_TRAVAIL DEMANDÉ_
**a)** Recopiez le passage du texte sur le budget de l'État qui commence aux mots «Le gouvernement est» et s'arrête après «(aux collectivités locales).», en remplaçant «taxe d'habitation» par «taxe foncière».
**b)** D'après le texte sur le budget de l'État, qui est le premier président de l'institution de la rue Cambon ?
**c)** Relevez dans le texte sur le budget de l'État tous les organismes publics qui y sont nommés : pouvoirs publics, institutions, administrations ou collectivités.

Le gouvernement est prévenu : s'il veut continuer – comme il en a l'intention – à baisser les impôts de tout le monde, il va devoir sérieusement trouver des économies sur le budget de l'Etat et arrêter, du moins en partie, de «compenser» les suppressions de cotisations sociales (à la Sécu) et la fin programmée de la taxe d'habitation (aux collectivités locales).
C'est, en tout cas, le point de vue de la Cour des comptes dans son rapport sur «le budget de l'Etat en 2018» rendu public ce mercredi : «Il y a un lien entre les allègements de fiscalité et le niveau du déficit du budget de l'Etat si vous n'avez pas une action plus soutenue sur la maîtrise de la dépense, insiste le premier président de l'institution de la rue Cambon, Didier Migaud. Si les allègements de fiscalité ne s'accompagnent pas d'un effort accru en termes de maîtrise de la dépense, obligatoirement, ça a pour conséquence d'augmenter le déficit !»
«Baisses d’impôts proportionnées à l’effort de baisse de la dépense»

_DOCUMENTS EXTRAITS_

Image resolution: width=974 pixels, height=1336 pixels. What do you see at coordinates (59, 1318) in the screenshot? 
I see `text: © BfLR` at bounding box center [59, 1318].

==

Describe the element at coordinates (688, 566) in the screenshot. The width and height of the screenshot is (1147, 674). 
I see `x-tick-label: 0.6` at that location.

_VOS RÉPONSES_
**a)**
Le gouvernement est prévenu : s'il veut continuer – comme il en a l'intention – à baisser les impôts de tout le monde, il va devoir sérieusement trouver des économies sur le budget de l'Etat et arrêter, du moins en partie, de «compenser» les suppressions de cotisations sociales (à la Sécu) et la fin programmée de la taxe foncière (aux collectivités locales).

**b)** Didier Migaud.

**c)** le gouvernement ; l'Etat ; la Sécu ; les collectivités locales ; la Cour des comptes